I received a letter today from Optima Holidays offering to find a renter for my Tenbury week. Not sure how they got all my info but it was correct. There were two options: let them find a renter for me for a 35% commission or putting it into a 'rental pool' with the resort for a 25% commission. No promisies were made & no rental prices were quoted.

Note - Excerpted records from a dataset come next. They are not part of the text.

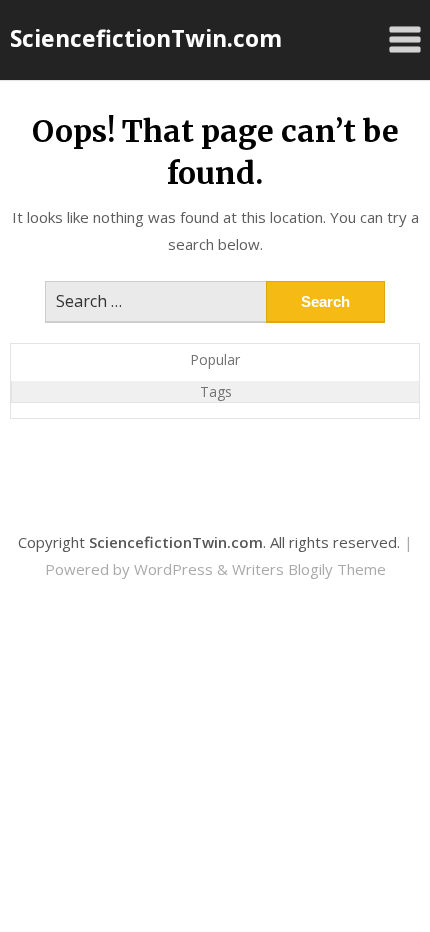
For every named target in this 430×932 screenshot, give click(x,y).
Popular (215, 359)
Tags (216, 391)
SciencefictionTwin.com (146, 38)
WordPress (173, 569)
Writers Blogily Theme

I've never heard of this company but it sounds legit. Another option for unhappy SA owners.   I probably won't use them because I'm currently happy with the trades I get from the independents. Their website is optimabreaks.com. I have no ownership in this co. and this is not an endorsement. 

Phil


----------



## Diane (Apr 16, 2006)

Is Tenbury managed by the Leisure Group, or First Resorts? I've seen those names on statements from SA resorts we own, or have owned in the past. It appears  from the website you gave that Optima is part of that same group.  Quaestor is another name I saw there and have seen on levy statements from SA resorts we own or have owned in the past.  I think you are correct that Optima is probably legit but I don't know anything about how good they are.  I wonder if there would be any problem with Optima sending money out of SA to you?  I have heard that the country has some restrictions in that regard.  If you learn anything more it would be interesting in light of the 2010 world soccer cup being held in SA, I think during the month of June.  Might be an opportunity there.

Diane


----------



## Hilltop (May 10, 2006)

Tenbury is managed by First Resorts who are part of the Club Leisure Group (there are quite a number of Companys under this group).  The best thing to do is probably have a look at their website for contact details and then email them about sending money out of SA.


----------